- _Passage shown_:
----------------------------------------

8. Given that the first appellant, on any basis, has been in the United Kingdom entirely unlawfully, her only apparent visit these are having been obtained by deception on her own evidence, I would ultimately have concluded that removal decisions pre-July 2012 would have been lawful in the interests of immigration control and economic well-being of the country, the public being rightly concerned by the appellant's actions, driving a coach and horses through lawful immigration control, and relying upon her daughter, in respect of whom there would be no significant obstacles on returning to St Lucia.
9. Given that there is no challenge to the genuine relationship between the appellant and her daughter, it is clear that the only real issue on this appeal before me is whether the appellant establishes that it would not be reasonable to expect the child to leave the United Kingdom paragraph EX 1 of the Rules.
10. In the absence of any guidance case law, my view might well have been that, in the total absence of any evidence from the appellant to establish any anticipated problems for her daughter on return to St Lucia, she has simply not established the essential burden to show that it would not be reasonable to expect her daughter to leave the UK for Saint Lucia. Children of all ages frequently accompany their parents than the parents choose to immigrate and to countries with a child has little or no knowledge and in the absence of evidence to the contrary, where there is no reason 20 sic paid that they cannot adapt to their new lives. Finding on that basis would in my view be reasonable and understood by the public concerned by the appellant's flagrant breach of immigration law.
11. Taking into account the relevant case law, the case law makes it clear that long residence of a child must be relevant to the proportionality of removal but that in particular residents of seven years or more and seven years from the age of 4 to 11 is particularly relevant. The second appellant of course meets all those criteria. Therefore even in the absence of any evidence from the appellant to indicate problems to be anticipated in St Lucia, the appellants are entitled to argue that it must be inferred from the length of residence of the second appellant, that she has put down effective routes and social relationships in the United Kingdom.
12. That being so, the appeals must succeed, notwithstanding my confirmation that I regret having to make this decision in this particular case, in light of the first appellant's behaviour. That, however is the outcome of the respondent's policy, enacted in immigration rules, being in effect more generous to applicants that under the Convention.
Grounds of appeal
13. The grounds of appeal state the following which I summarise. It is submitted by the respondent that the Judge made a material misdirection of law. The judge reaches the conclusion that it would not be unreasonable to expect the second appellant to leave the United Kingdom notwithstanding her earlier finding that the first appellant has been in the United Kingdom entirely unlawfully. Her finding that it would not be reasonable for the appellant to return to St Lucia without any evidence of significant obstacles amounts to an error.
14. Any consideration of reasonableness in this context must be holistic and could not be assessed without for example, consideration of something as fundamental as to whether the first and second appellant would be leaving the United Kingdom with their parents. It is generally the case that it is on the child best interests to remain with their parents and therefore generally it is reasonable to expect the child to leave the United Kingdom with their parent, particularly if the parents have no right to remain in the United Kingdom. The Judges' comments that "in the absence of any guidance" is not accurate in light of the case law on the subject.
Decision as to whether there is an error of law
15. The Judges approach to the appeal was materially flawed. The Judge having found that there is no evidence of any anticipated problems for the second appellant to return to St Lucia, nevertheless found that it would not be reasonable for her to return to merely because she has been in this country for more than seven years.

----------------------------------------

- _Collected material_:
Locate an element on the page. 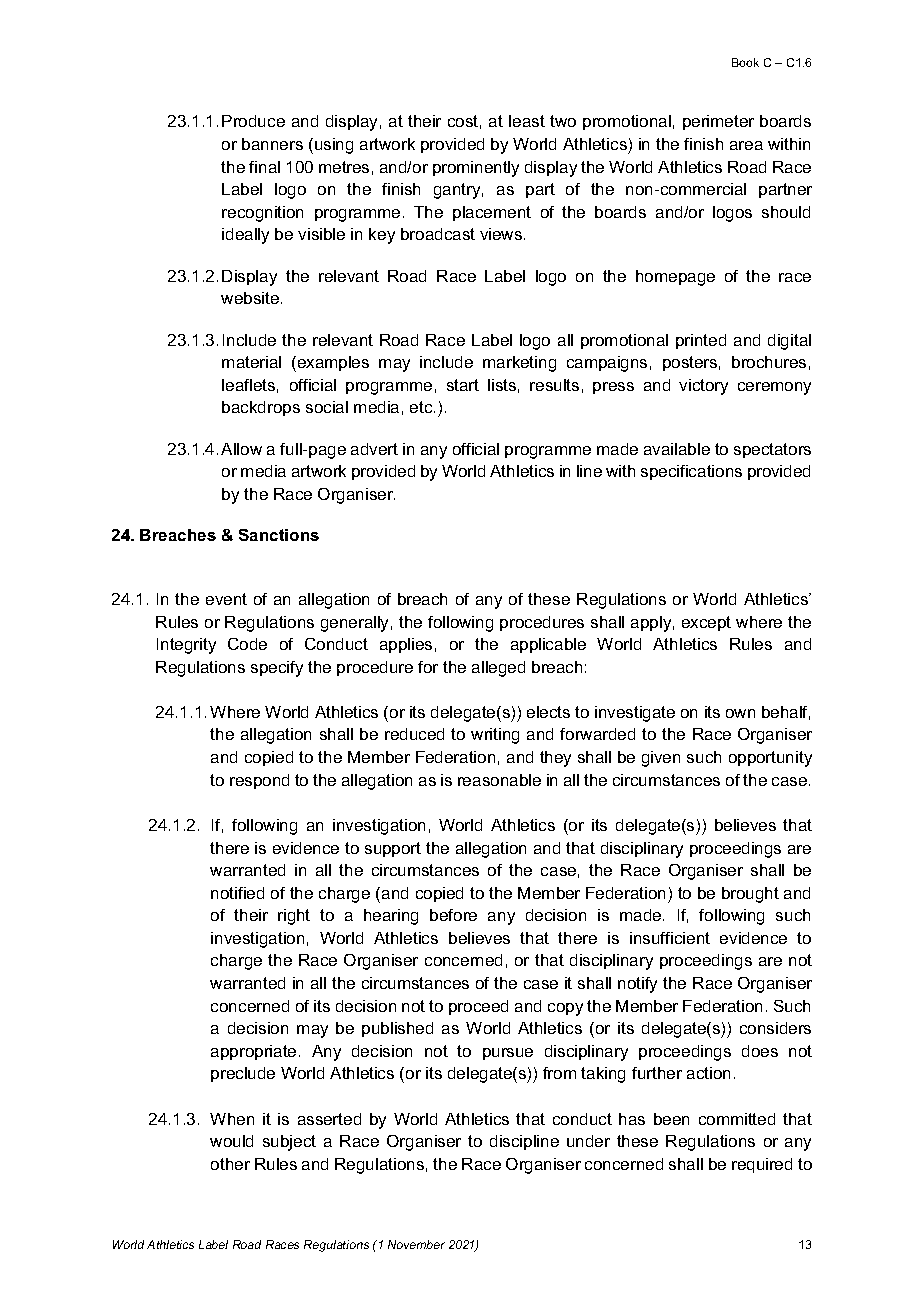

----------------------------------------

- _To do_:
**1)** Reproduce the portion of the immigration appeal decision that begins at the words "10. In the absence" and stops after the words "of immigration law.".
**2)** Proceed with the immigration appeal decision from the point at which it ends.

- _Answers provided_:
**1)**
10. In the absence of any guidance case law, my view might well have been that, in the total absence of any evidence from the appellant to establish any anticipated problems for her daughter on return to St Lucia, she has simply not established the essential burden to show that it would not be reasonable to expect her daughter to leave the UK for Saint Lucia. Children of all ages frequently accompany their parents than the parents choose to immigrate and to countries with a child has little or no knowledge and in the absence of evidence to the contrary, where there is no reason 20 sic paid that they cannot adapt to their new lives. Finding on that basis would in my view be reasonable and understood by the public concerned by the appellant's flagrant breach of immigration law.

**2)**
16. The Judge failed to take into account that the second appellant is not a British citizen and will be returning to her country with her mother as a family unit. The Judge has not applied the case law to this appeal in a holistic manner but has concentrated one aspect of the case that the second appellant has been in this country for 11 years.
17. The Judge has fallen into material error by her analysis of the second appellant's best interests. He failed to take into account that the appellants are not lawfully settled in this country. They have always been here unlawfully in the first appellant is deception when she entered the United Kingdom. He also failed to take into account that that as a starting point the best interests of children is to be with their parents. Having found that there are no obstacles to both appellants returning to St Lucia, the conclusion that the second appellant should not have to leave is perverse.
18. I find that the Judge has made a material error of law and the determination cannot stand. I therefore set it aside in its entirety.
19. I find that the appellants can return to St Lucia as have been in this country unlawfully. The first appellant was deceptive in the original grant of entry as a visitor. They lived here for a lengthy period unlawfully. The best interests of the second appellant is to remain with her mother. There is no evidence that it would be unreasonable for the second appellant to return to St Lucia with her mother and carry on with life in that country.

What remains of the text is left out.